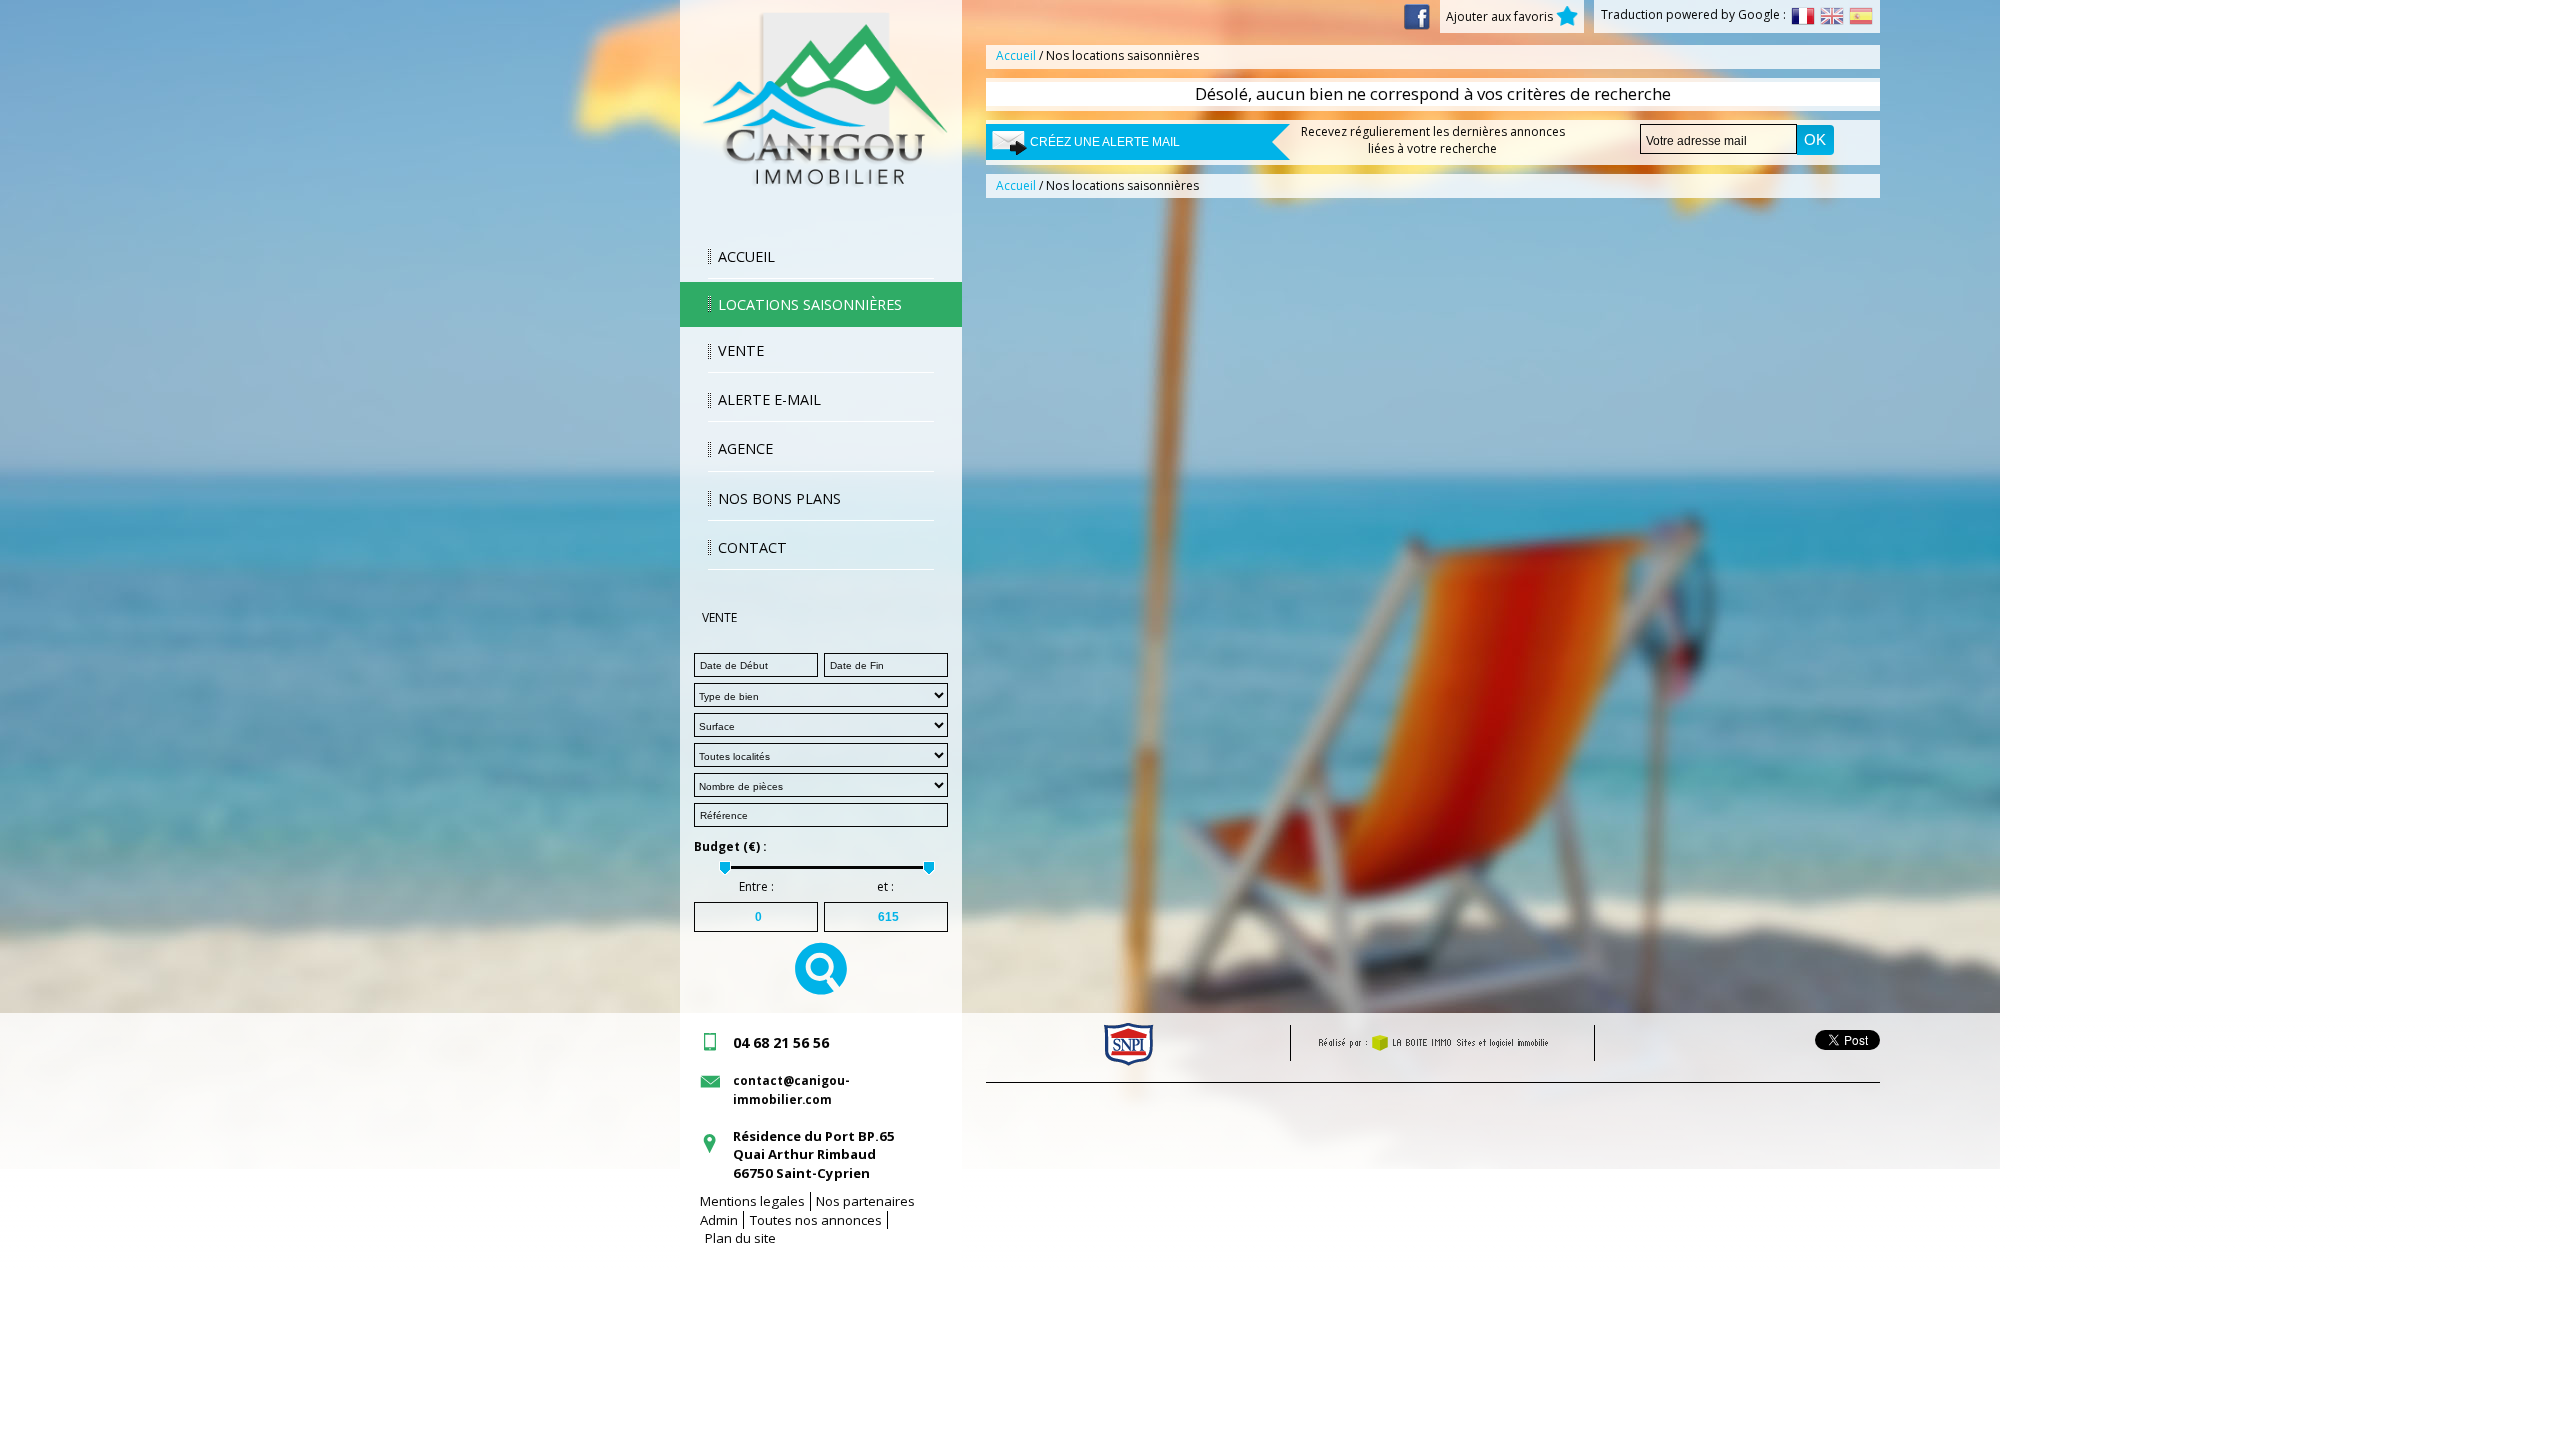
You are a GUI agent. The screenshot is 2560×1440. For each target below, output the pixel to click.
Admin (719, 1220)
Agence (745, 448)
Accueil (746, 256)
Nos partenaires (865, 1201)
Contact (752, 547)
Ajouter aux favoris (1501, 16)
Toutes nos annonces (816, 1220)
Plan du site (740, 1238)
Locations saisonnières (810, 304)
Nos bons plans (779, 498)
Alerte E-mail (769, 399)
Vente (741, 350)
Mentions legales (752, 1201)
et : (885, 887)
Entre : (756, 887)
· · ·
[Your task] Copy out, exactly as given, the line containing "Toutes nos annonces (816, 1220)" together with every line after it in the material.

[Reply]
Toutes nos annonces (816, 1220)
Plan du site (740, 1238)
Locations saisonnières (810, 304)
Nos bons plans (779, 498)
Alerte E-mail (769, 399)
Vente (741, 350)
Mentions legales (752, 1201)
et : (885, 887)
Entre : (756, 887)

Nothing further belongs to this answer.